===== Records
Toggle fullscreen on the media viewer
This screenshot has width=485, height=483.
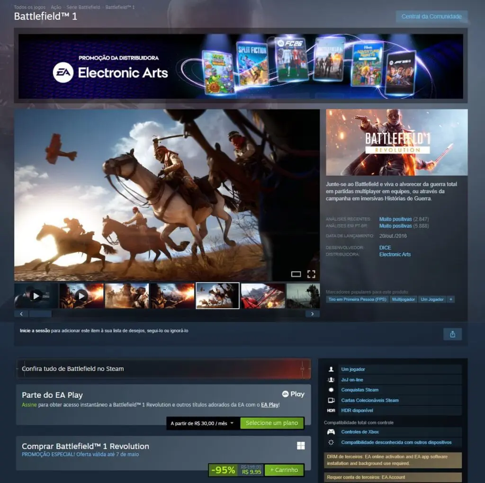click(311, 274)
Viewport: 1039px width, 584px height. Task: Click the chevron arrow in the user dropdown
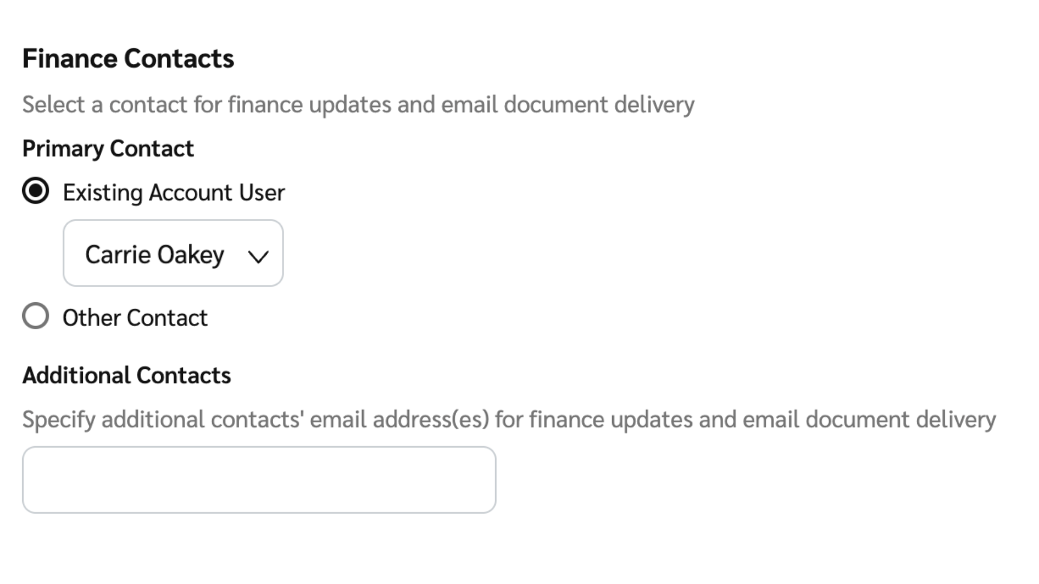click(258, 256)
==========
- _Your task_: Give again, exactly as written, the lines from the one with "This screenshot has width=485, height=483." through the last line of the entries above, but skip the pictures.

- _Response box_:
This screenshot has width=485, height=483.
click(311, 274)
Viewport: 1039px width, 584px height. Task: Click the chevron arrow in the user dropdown
click(258, 256)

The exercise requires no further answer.